運用正交試驗對酶降解條件進行優化，結果如表6所示。由正交試驗的結果可看出，處理4、6、8均沒有抑菌圈出現，說明3個處理均可以使青霉素鈉完全降解。但在處理4和處理8中，降解體系的pH值都是7.3，青霉素鈉在此條件下容易引發自身水解反應，對試驗結果造成一定的偏差，所以不宜選擇處理4和處理8作為最佳酶解條件組合。在處理6中，酶解時間需要75min，僅比處理4多10min，處在可接受的范圍內，而且加酶量為60U，比起處理8更能節約成本。綜合以上分析，選擇處理6為酶解條件的最優組合，即β-內酰胺酶降解注射用青霉素鈉的最優條件組合為：降解溫度37℃、降解時間75min、酶用量60U、降解體系pH值7.0。

3結論與討論

研究發現，降解溫度、降解時間、酶用量和降解體系pH值均能對β-內酰胺酶降解青霉素鈉造成一定程度的影響，通過單因素試驗和正交優化試驗確定了降解的最佳條件組合為：降解溫度37℃、降解時間75min、酶用量60U、降解體系pH值7.0，在此條件下，青霉素鈉可以被完全降解，失去抗菌活性。β-內酰胺酶是一個復雜的酶系，降解完成后對它的滅活是一個棘手的問題。
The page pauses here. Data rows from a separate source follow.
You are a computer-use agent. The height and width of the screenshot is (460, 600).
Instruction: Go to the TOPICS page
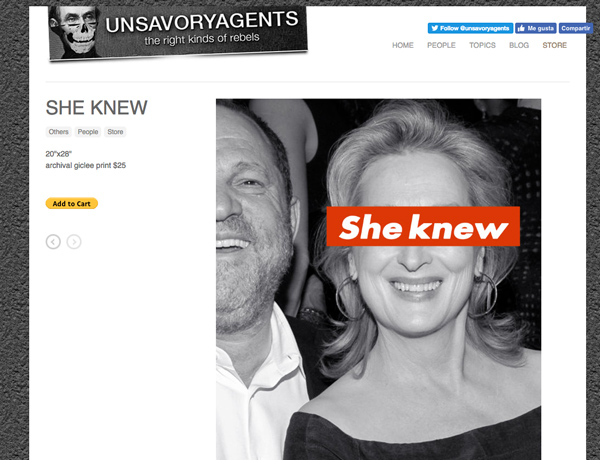[x=482, y=45]
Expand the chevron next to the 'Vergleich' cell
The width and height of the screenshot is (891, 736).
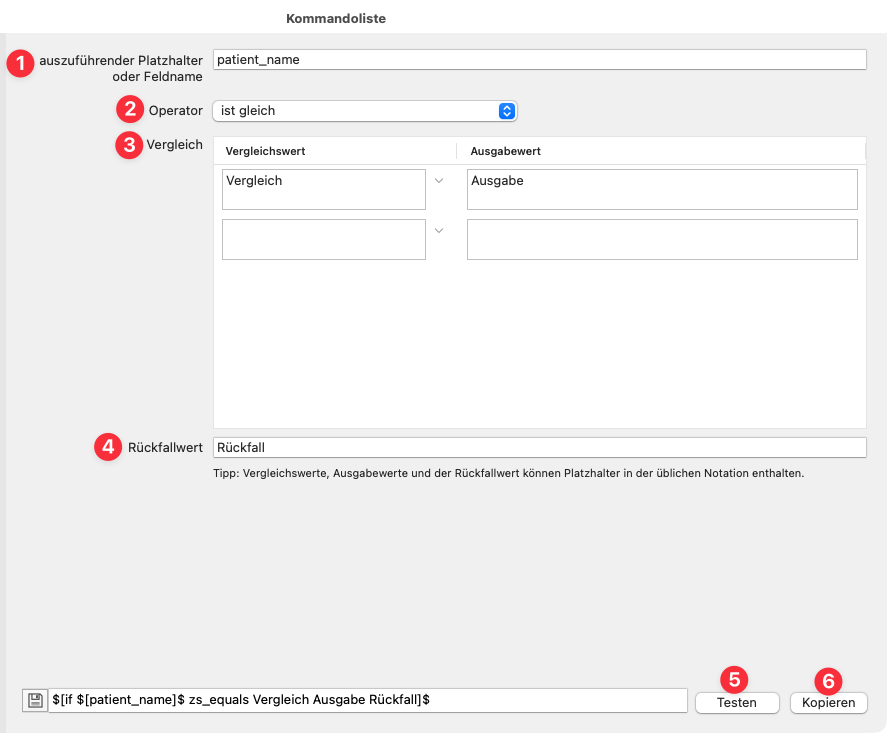(x=439, y=181)
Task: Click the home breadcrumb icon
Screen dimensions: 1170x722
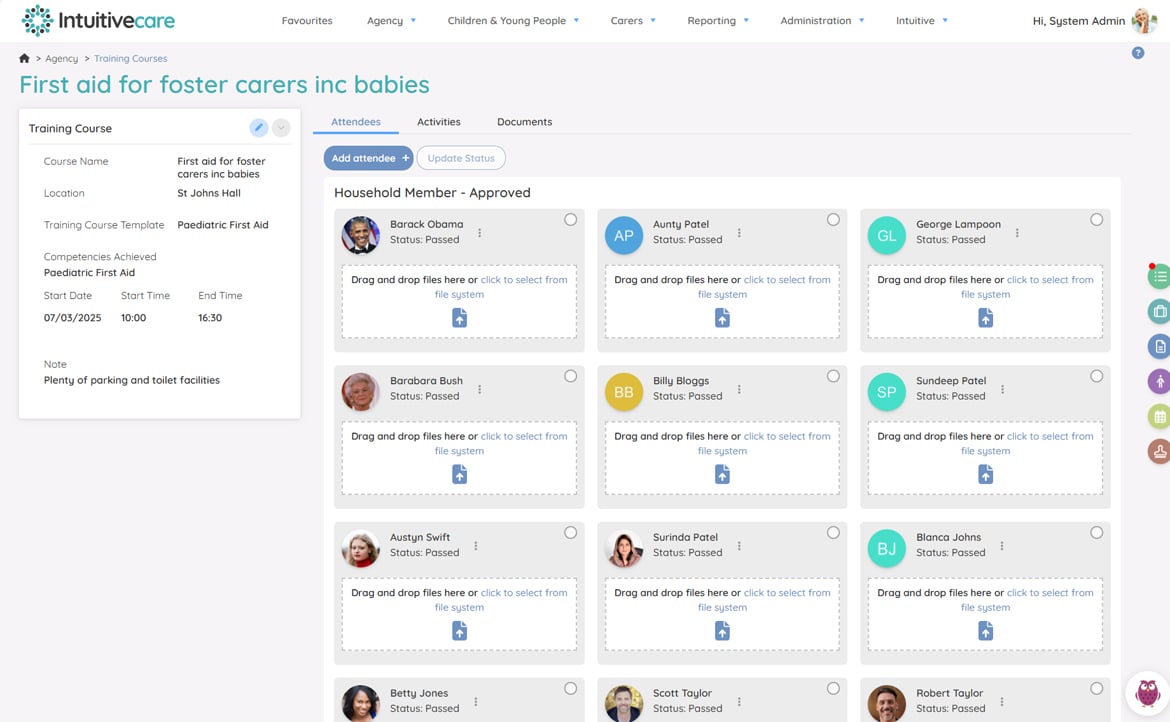Action: tap(24, 58)
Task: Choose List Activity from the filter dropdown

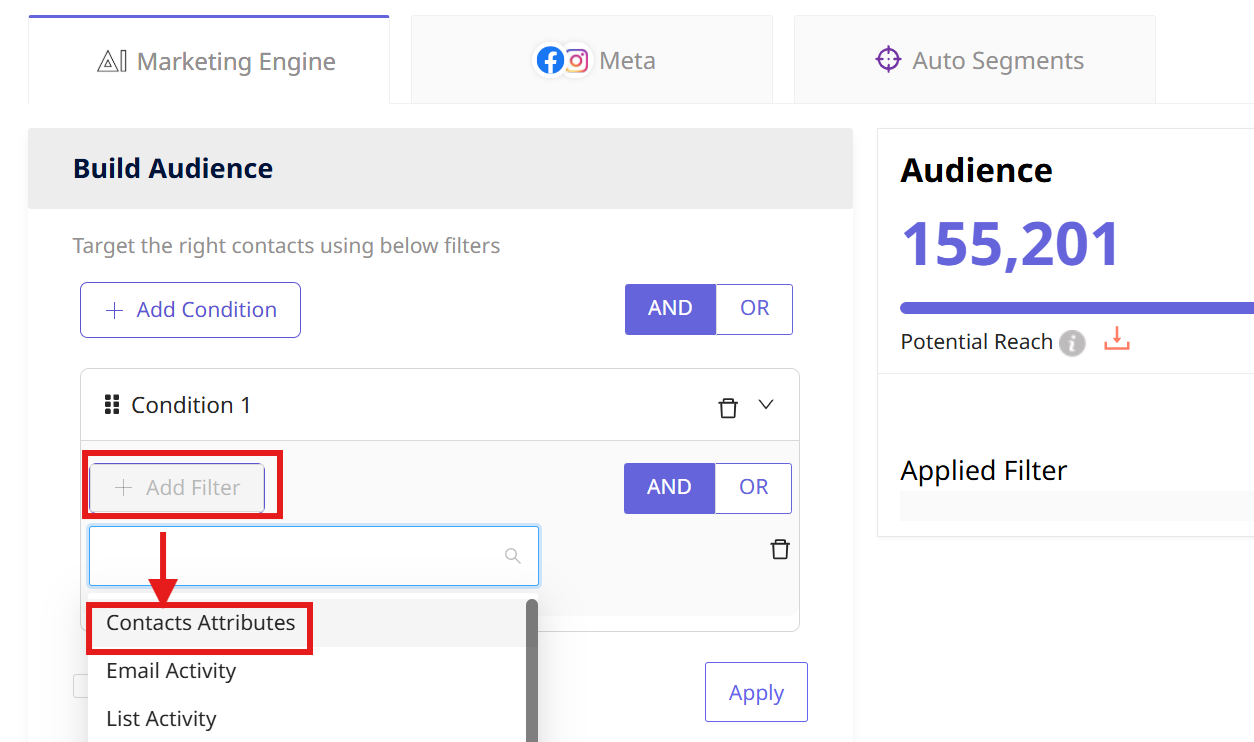Action: pyautogui.click(x=161, y=719)
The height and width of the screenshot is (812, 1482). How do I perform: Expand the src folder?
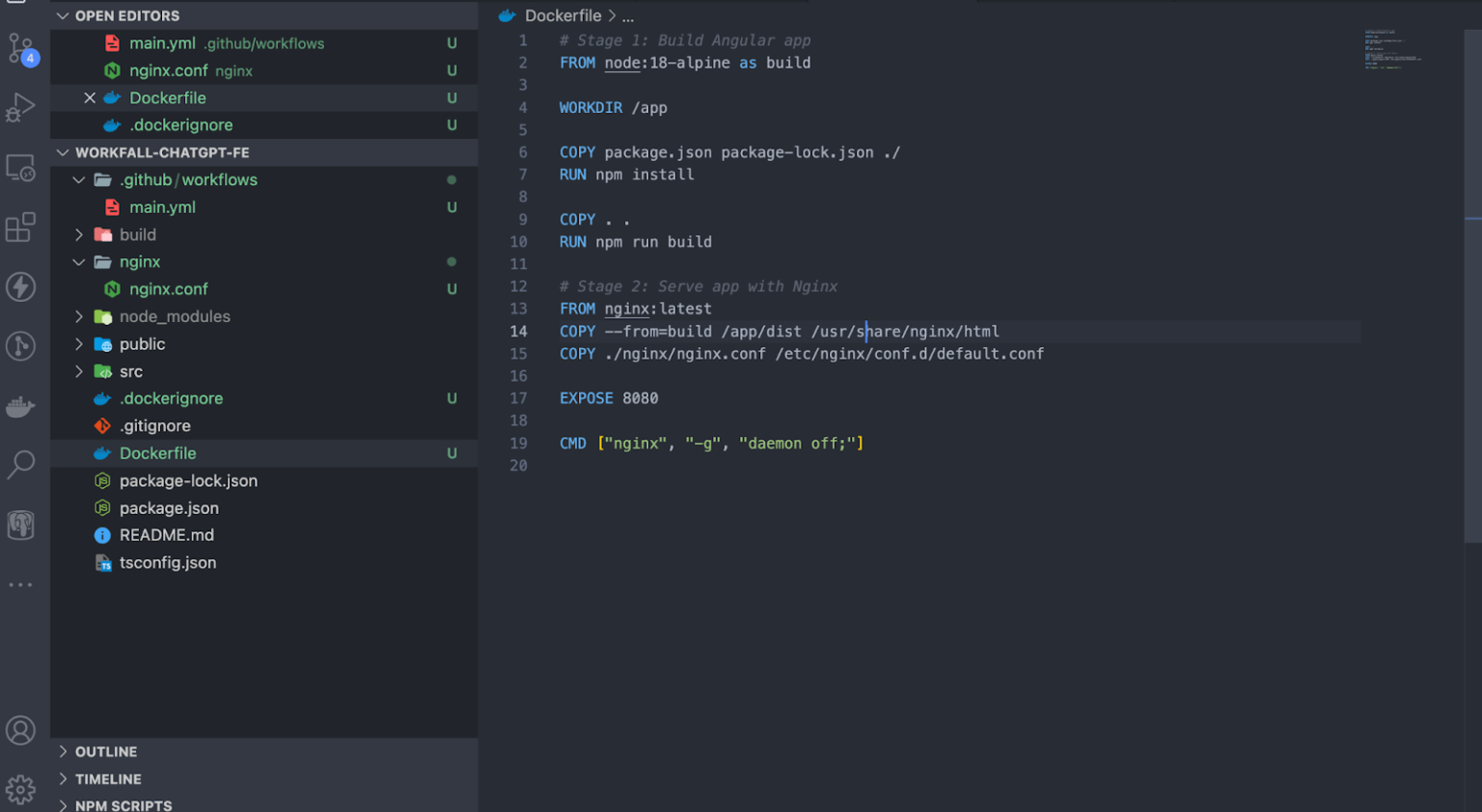[x=78, y=371]
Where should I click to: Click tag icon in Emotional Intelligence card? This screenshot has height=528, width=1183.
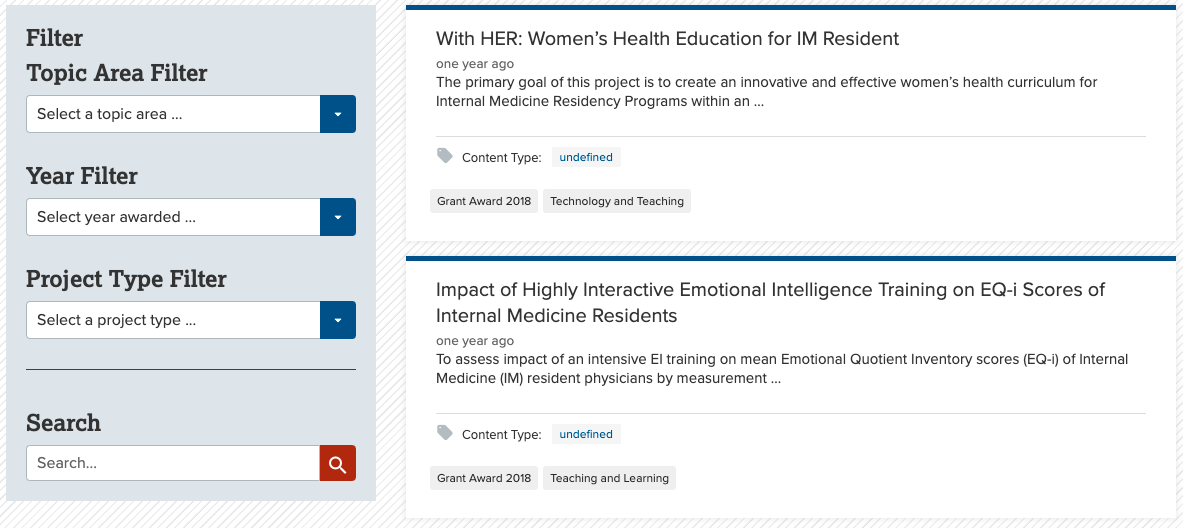(445, 433)
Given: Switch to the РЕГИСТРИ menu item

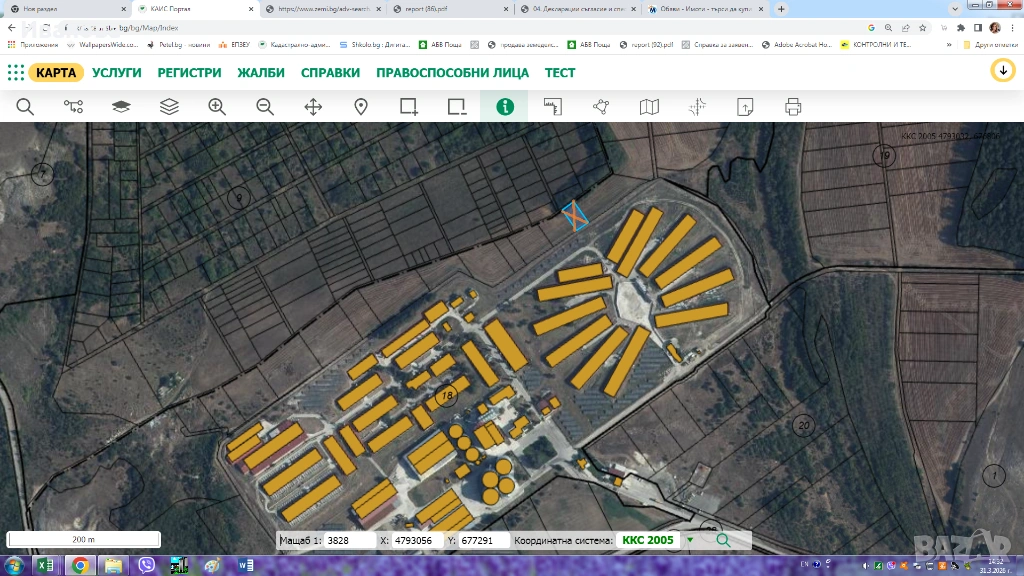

由于青霉素鈉分子中存在β-內酰胺環結構，決定了它的高度不穩定性[8-9]，所以不能用高溫加熱的方法滅活降解液中的β-內酰胺酶。有機溶劑、重金屬離子則有可能對指示菌的生長造成一定的影響，使試驗結果出現偏差，故常規的滅活方法均不可用于本研究中β-內酰胺酶的滅活。本研究中選擇β-內酰胺酶的特異性抑制劑舒巴坦來抑制其活性，以終止降解反應。舒巴坦是一個廣譜酶抑制劑，在較低濃度時，即可對II、III、IV和V型β-內酰胺酶具有很強的不可逆抑制作用[10]，其作用原理為首先通過與β-內酰胺酶作用形成酰化產物I，然后I的噻唑環開環生成中間體II，II重排后得到不易水解的β-氨丙稀酸類化合物III，酰化產物I及其開環生成的中間體II可水解得到活化酶和水解產物，II和III還可進一步轉變為不可逆失活產物，而使酶失活[11]。而且，經過試驗，舒巴坦并未對指示菌的生長造成明顯的影響，作為降解反應的終止劑可以放心使用。但是，高濃度的舒巴坦對于指示菌的影響程度如何，仍需要進一步的研究。β-內酰胺酶雖然在一定條件下可以對青霉素等抗生素進行完全降解，但這并不意味著在實際生產中可以通過添加β-內酰胺酶的方式來生產“無抗奶”。因為，一方面β-內酰胺酶的食用安全性尚未得到準確的論證，另一方面抗生素的降解產物可能對人類健康造成潛在的威脅，引起諸如過敏之類的癥狀。衛生部已經明確指出“添加β-內酰胺酶(解抗劑)等非食品用物質屬違法行為”。盡管如此，仍有一些不法生產者為了牟取超額的經濟利潤，人為地添加解抗劑去降解牛乳中殘留的抗生素，生產人造“無抗奶”。目前，目前國家還未出臺β-內酰胺酶的國標檢測方法，面對越來越嚴重的解抗劑濫用現象，建立快速、準確的檢測方法迫在眉睫。